[Part of a data file]:
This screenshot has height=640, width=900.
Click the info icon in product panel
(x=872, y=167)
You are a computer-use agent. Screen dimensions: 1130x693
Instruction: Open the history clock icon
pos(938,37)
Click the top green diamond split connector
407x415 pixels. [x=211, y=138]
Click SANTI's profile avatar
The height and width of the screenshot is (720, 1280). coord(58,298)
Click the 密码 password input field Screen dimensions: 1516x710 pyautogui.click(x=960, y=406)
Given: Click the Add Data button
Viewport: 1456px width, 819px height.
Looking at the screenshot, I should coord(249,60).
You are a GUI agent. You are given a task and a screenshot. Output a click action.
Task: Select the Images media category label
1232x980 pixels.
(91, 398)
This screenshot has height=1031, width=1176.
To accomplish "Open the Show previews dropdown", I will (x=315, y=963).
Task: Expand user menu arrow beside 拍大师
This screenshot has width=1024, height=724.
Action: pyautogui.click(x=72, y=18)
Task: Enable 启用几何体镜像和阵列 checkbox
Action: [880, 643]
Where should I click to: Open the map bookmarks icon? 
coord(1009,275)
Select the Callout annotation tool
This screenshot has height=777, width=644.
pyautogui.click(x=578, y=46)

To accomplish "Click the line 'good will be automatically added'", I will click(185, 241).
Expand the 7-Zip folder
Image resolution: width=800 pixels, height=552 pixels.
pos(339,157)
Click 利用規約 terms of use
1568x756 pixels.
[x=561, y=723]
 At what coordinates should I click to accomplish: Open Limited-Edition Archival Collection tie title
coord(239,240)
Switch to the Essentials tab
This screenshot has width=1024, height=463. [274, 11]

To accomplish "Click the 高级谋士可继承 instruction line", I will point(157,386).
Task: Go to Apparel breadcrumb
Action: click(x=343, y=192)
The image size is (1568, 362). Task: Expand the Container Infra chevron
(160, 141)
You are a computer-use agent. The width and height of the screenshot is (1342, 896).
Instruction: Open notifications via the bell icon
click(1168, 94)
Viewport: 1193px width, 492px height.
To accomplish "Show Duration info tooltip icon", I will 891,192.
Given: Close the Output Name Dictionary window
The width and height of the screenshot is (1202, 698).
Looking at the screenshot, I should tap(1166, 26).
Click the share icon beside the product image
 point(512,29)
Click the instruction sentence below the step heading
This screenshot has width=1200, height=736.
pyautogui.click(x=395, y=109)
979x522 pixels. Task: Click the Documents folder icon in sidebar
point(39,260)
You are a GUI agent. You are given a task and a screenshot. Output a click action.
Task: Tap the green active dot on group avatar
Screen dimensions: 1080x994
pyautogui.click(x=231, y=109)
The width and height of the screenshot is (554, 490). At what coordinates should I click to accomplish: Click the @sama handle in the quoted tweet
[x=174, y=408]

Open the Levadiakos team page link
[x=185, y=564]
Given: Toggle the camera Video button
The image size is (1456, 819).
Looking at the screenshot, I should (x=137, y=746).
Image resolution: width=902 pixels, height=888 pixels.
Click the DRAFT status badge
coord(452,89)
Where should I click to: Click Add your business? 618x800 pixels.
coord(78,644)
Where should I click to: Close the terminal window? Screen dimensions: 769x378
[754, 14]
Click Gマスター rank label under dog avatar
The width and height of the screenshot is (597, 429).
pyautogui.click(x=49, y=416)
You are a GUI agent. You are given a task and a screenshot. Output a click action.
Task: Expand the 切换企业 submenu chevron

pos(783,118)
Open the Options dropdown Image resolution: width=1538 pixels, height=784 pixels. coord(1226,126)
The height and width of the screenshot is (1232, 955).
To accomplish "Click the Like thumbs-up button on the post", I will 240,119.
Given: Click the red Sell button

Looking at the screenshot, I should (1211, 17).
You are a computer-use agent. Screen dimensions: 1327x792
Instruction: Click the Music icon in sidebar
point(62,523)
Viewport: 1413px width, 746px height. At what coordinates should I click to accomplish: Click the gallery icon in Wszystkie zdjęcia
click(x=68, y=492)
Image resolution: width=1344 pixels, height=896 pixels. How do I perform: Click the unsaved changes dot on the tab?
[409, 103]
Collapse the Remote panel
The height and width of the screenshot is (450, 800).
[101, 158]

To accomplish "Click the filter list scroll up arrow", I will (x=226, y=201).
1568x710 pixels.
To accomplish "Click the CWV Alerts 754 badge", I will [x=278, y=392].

[TASK]: Reproduce the material from the line containing "The image size is (1568, 362)." up to and including the line containing "I will 891,192.", copying every line as it stands.

[EXERCISE SOLUTION]:
The image size is (1568, 362). Task: Expand the Container Infra chevron
(160, 141)
You are a computer-use agent. The width and height of the screenshot is (1342, 896).
Instruction: Open notifications via the bell icon
click(1168, 94)
Viewport: 1193px width, 492px height.
To accomplish "Show Duration info tooltip icon", I will 891,192.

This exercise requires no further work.